> Data provided:

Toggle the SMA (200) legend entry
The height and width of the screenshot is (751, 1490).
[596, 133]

* * *

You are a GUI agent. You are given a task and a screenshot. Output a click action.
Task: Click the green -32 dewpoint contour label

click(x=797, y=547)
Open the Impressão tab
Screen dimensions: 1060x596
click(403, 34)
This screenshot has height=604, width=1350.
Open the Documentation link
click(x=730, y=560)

---

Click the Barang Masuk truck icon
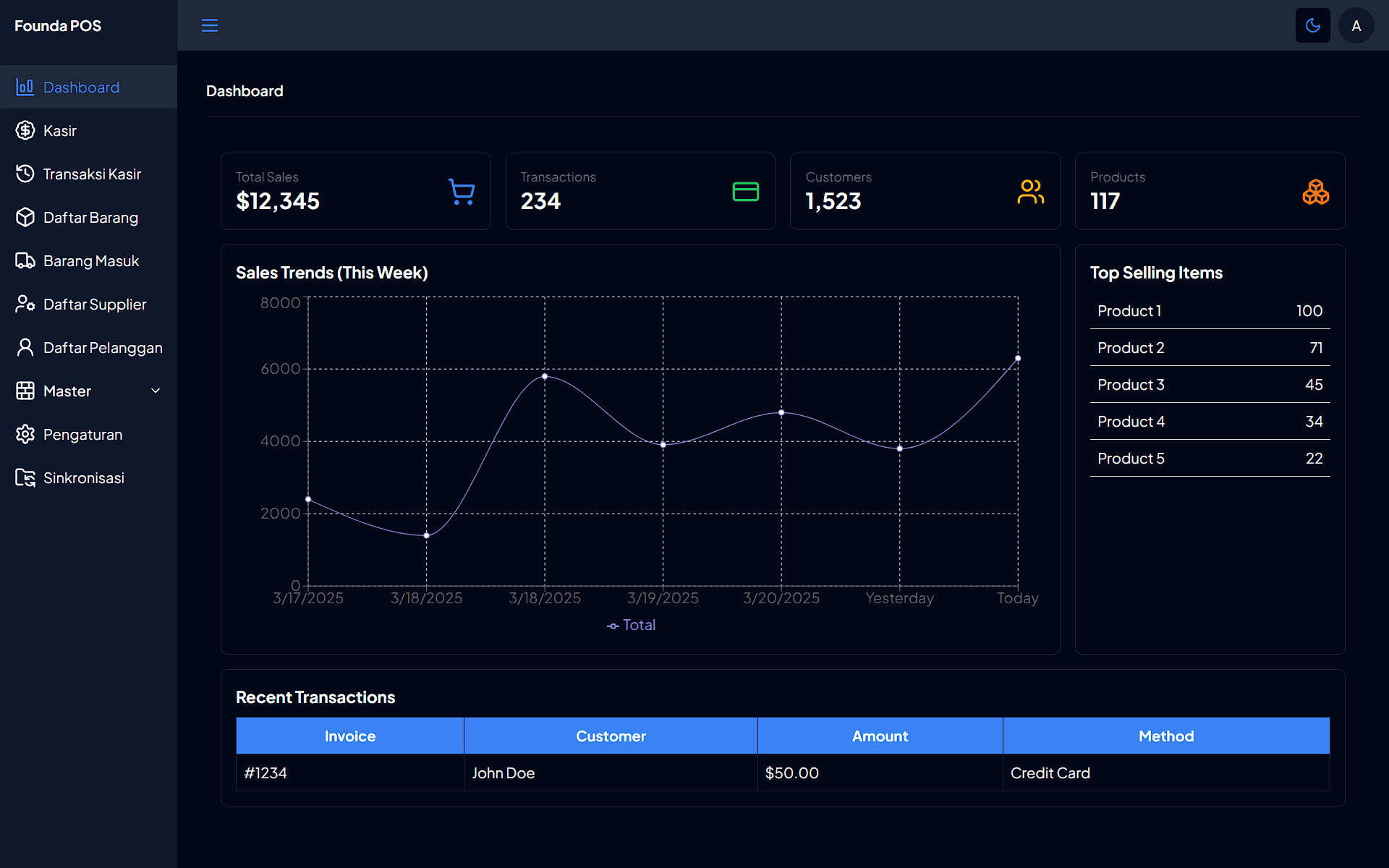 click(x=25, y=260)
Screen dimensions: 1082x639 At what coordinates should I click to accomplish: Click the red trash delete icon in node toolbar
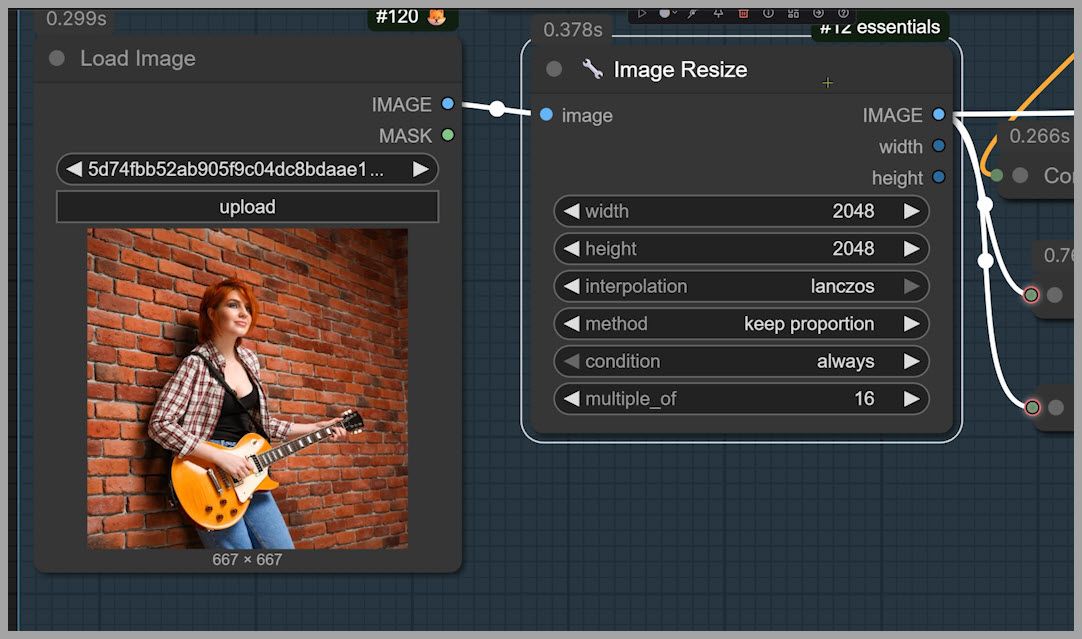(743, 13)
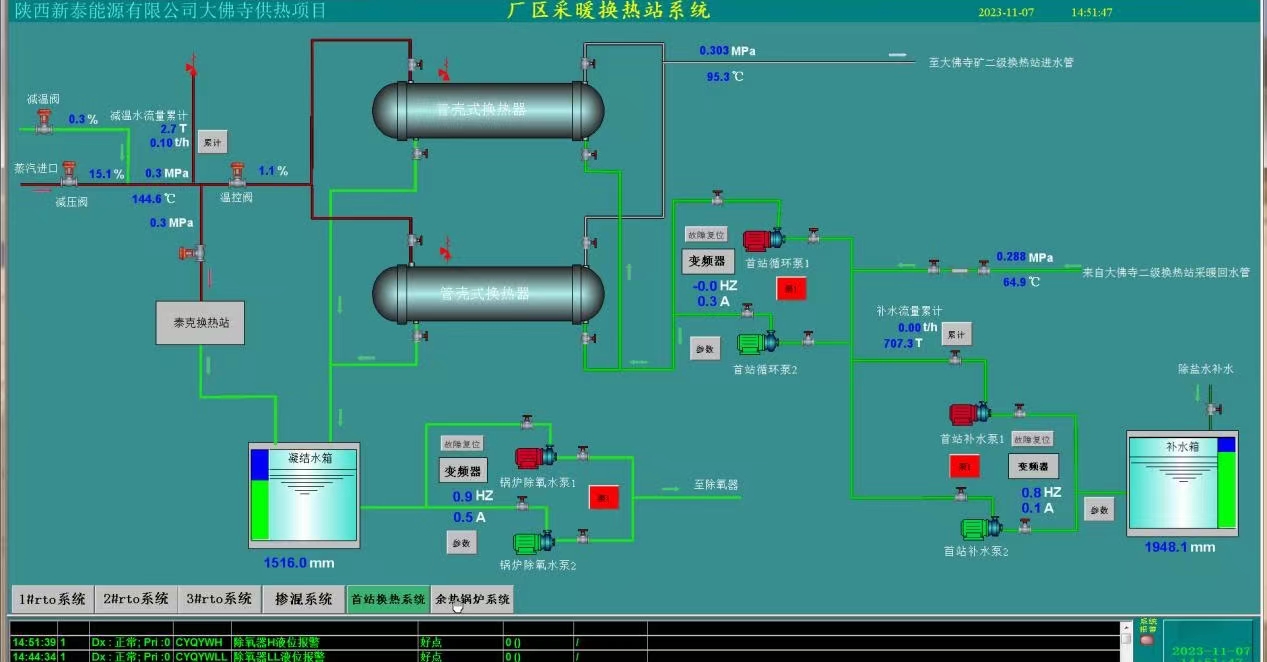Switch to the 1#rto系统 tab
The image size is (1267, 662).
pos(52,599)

> Exercise directions:
Repeat the data between the line holding "This screenshot has height=604, width=1350." and the line holding "click(x=730, y=560)", inclusive.

> Response to the task:
This screenshot has height=604, width=1350.
Open the Documentation link
click(x=730, y=560)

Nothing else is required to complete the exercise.